- _Stored records_
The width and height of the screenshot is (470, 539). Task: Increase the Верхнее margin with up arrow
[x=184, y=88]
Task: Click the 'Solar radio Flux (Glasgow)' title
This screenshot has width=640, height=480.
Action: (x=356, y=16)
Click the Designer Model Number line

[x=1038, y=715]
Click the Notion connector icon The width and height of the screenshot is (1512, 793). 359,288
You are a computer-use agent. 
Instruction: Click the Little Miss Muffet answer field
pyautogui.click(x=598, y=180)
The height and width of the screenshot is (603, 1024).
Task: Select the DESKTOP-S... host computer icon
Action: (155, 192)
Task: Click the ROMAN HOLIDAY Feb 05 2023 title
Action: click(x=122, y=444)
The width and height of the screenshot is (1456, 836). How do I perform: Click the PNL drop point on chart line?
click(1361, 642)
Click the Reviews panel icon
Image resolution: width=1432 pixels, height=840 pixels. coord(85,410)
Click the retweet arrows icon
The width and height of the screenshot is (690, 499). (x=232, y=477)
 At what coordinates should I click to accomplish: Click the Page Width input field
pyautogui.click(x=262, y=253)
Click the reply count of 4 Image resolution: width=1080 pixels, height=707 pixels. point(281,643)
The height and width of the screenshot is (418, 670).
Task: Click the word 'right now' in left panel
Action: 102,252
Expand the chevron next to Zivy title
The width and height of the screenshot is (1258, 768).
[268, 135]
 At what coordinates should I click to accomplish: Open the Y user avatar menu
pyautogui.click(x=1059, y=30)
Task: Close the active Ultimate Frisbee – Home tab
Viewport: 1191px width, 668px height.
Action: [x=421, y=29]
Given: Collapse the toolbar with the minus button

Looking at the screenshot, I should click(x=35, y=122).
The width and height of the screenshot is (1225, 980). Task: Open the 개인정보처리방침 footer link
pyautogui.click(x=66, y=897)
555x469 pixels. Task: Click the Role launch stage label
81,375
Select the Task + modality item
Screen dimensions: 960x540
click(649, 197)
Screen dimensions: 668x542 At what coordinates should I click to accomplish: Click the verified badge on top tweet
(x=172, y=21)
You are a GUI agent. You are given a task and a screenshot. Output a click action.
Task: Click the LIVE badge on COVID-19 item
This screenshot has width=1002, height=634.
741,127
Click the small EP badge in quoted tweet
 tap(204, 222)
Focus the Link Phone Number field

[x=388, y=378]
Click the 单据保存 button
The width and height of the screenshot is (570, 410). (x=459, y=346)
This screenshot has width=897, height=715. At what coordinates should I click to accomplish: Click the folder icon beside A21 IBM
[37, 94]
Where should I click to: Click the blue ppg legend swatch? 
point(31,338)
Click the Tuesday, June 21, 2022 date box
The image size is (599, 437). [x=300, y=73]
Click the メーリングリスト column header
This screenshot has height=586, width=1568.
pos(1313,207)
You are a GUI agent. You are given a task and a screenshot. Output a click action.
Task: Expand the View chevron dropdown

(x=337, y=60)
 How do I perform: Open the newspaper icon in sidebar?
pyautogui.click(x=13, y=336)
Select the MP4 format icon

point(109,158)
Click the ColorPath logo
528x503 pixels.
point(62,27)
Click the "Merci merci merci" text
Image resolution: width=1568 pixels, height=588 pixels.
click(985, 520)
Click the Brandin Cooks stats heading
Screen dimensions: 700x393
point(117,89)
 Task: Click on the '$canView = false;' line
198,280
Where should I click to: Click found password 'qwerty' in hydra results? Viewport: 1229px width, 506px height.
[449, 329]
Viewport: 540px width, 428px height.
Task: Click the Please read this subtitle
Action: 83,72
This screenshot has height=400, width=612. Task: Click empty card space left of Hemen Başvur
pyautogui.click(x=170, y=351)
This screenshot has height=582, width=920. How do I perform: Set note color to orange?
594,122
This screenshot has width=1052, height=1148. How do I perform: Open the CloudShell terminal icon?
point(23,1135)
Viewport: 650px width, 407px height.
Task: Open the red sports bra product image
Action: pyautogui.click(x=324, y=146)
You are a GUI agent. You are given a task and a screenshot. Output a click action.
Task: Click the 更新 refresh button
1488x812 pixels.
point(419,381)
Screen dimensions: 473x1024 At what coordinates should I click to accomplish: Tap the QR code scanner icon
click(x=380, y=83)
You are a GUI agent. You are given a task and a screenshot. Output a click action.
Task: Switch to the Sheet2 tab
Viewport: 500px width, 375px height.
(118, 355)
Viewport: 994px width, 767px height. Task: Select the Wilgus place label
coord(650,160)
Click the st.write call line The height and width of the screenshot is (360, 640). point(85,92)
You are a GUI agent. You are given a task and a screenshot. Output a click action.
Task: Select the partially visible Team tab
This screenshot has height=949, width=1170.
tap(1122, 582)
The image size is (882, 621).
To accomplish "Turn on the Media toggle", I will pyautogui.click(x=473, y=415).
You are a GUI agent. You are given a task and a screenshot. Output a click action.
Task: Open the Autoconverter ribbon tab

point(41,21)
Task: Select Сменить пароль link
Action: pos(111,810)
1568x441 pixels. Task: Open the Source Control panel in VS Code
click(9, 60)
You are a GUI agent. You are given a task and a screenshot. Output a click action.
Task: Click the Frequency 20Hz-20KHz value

- _WHAT THIS TASK INVOLVES_
All of the data above needs to be retyped exactly, with each line as it stands.

- _SOLUTION TO THE PROBLEM_
The width and height of the screenshot is (470, 539). Task: Increase the Верхнее margin with up arrow
[x=184, y=88]
Task: Click the 'Solar radio Flux (Glasgow)' title
This screenshot has width=640, height=480.
Action: (x=356, y=16)
Click the Designer Model Number line

[x=1038, y=715]
Click the Notion connector icon The width and height of the screenshot is (1512, 793). 359,288
You are a computer-use agent. 
Instruction: Click the Little Miss Muffet answer field
pyautogui.click(x=598, y=180)
The height and width of the screenshot is (603, 1024).
Task: Select the DESKTOP-S... host computer icon
Action: (155, 192)
Task: Click the ROMAN HOLIDAY Feb 05 2023 title
Action: click(x=122, y=444)
The width and height of the screenshot is (1456, 836). How do I perform: Click the PNL drop point on chart line?
click(1361, 642)
Click the Reviews panel icon
Image resolution: width=1432 pixels, height=840 pixels. coord(85,410)
Click the retweet arrows icon
The width and height of the screenshot is (690, 499). (x=232, y=477)
 At what coordinates should I click to accomplish: Click the Page Width input field
pyautogui.click(x=262, y=253)
Click the reply count of 4 Image resolution: width=1080 pixels, height=707 pixels. point(281,643)
The height and width of the screenshot is (418, 670).
Task: Click the word 'right now' in left panel
Action: 102,252
Expand the chevron next to Zivy title
The width and height of the screenshot is (1258, 768).
[268, 135]
 At what coordinates should I click to accomplish: Open the Y user avatar menu
pyautogui.click(x=1059, y=30)
Task: Close the active Ultimate Frisbee – Home tab
Viewport: 1191px width, 668px height.
Action: [x=421, y=29]
Given: Collapse the toolbar with the minus button

Looking at the screenshot, I should click(x=35, y=122).
The width and height of the screenshot is (1225, 980). Task: Open the 개인정보처리방침 footer link
pyautogui.click(x=66, y=897)
555x469 pixels. Task: Click the Role launch stage label
81,375
Select the Task + modality item
Screen dimensions: 960x540
click(649, 197)
Screen dimensions: 668x542 At what coordinates should I click to accomplish: Click the verified badge on top tweet
(x=172, y=21)
You are a GUI agent. You are given a task and a screenshot. Output a click action.
Task: Click the LIVE badge on COVID-19 item
This screenshot has width=1002, height=634.
741,127
Click the small EP badge in quoted tweet
 tap(204, 222)
Focus the Link Phone Number field

[x=388, y=378]
Click the 单据保存 button
The width and height of the screenshot is (570, 410). (x=459, y=346)
This screenshot has width=897, height=715. At what coordinates should I click to accomplish: Click the folder icon beside A21 IBM
[37, 94]
Where should I click to: Click the blue ppg legend swatch? 
point(31,338)
Click the Tuesday, June 21, 2022 date box
The image size is (599, 437). [x=300, y=73]
Click the メーリングリスト column header
This screenshot has height=586, width=1568.
pos(1313,207)
You are a GUI agent. You are given a task and a screenshot. Output a click action.
Task: Expand the View chevron dropdown

(x=337, y=60)
 How do I perform: Open the newspaper icon in sidebar?
pyautogui.click(x=13, y=336)
Select the MP4 format icon

point(109,158)
Click the ColorPath logo
528x503 pixels.
point(62,27)
Click the "Merci merci merci" text
Image resolution: width=1568 pixels, height=588 pixels.
click(985, 520)
Click the Brandin Cooks stats heading
Screen dimensions: 700x393
point(117,89)
 Task: Click on the '$canView = false;' line
198,280
Where should I click to: Click found password 'qwerty' in hydra results? Viewport: 1229px width, 506px height.
[449, 329]
Viewport: 540px width, 428px height.
Task: Click the Please read this subtitle
Action: 83,72
This screenshot has height=400, width=612. Task: Click empty card space left of Hemen Başvur
pyautogui.click(x=170, y=351)
This screenshot has height=582, width=920. How do I perform: Set note color to orange?
594,122
This screenshot has width=1052, height=1148. How do I perform: Open the CloudShell terminal icon?
point(23,1135)
Viewport: 650px width, 407px height.
Task: Open the red sports bra product image
Action: pyautogui.click(x=324, y=146)
You are a GUI agent. You are given a task and a screenshot. Output a click action.
Task: Click the 更新 refresh button
1488x812 pixels.
point(419,381)
Screen dimensions: 473x1024 At what coordinates should I click to accomplish: Tap the QR code scanner icon
click(x=380, y=83)
You are a GUI agent. You are given a task and a screenshot. Output a click action.
Task: Switch to the Sheet2 tab
Viewport: 500px width, 375px height.
(118, 355)
Viewport: 994px width, 767px height. Task: Select the Wilgus place label
coord(650,160)
Click the st.write call line The height and width of the screenshot is (360, 640). point(85,92)
You are a GUI agent. You are given a task and a screenshot. Output a click action.
Task: Select the partially visible Team tab
This screenshot has height=949, width=1170.
tap(1122, 582)
The image size is (882, 621).
To accomplish "Turn on the Media toggle", I will pyautogui.click(x=473, y=415).
You are a GUI agent. You are given a task and a screenshot. Output a click action.
Task: Open the Autoconverter ribbon tab

point(41,21)
Task: Select Сменить пароль link
Action: pos(111,810)
1568x441 pixels. Task: Open the Source Control panel in VS Code
click(9, 60)
You are a GUI agent. You are given a task and a screenshot. Output a click action.
Task: Click the Frequency 20Hz-20KHz value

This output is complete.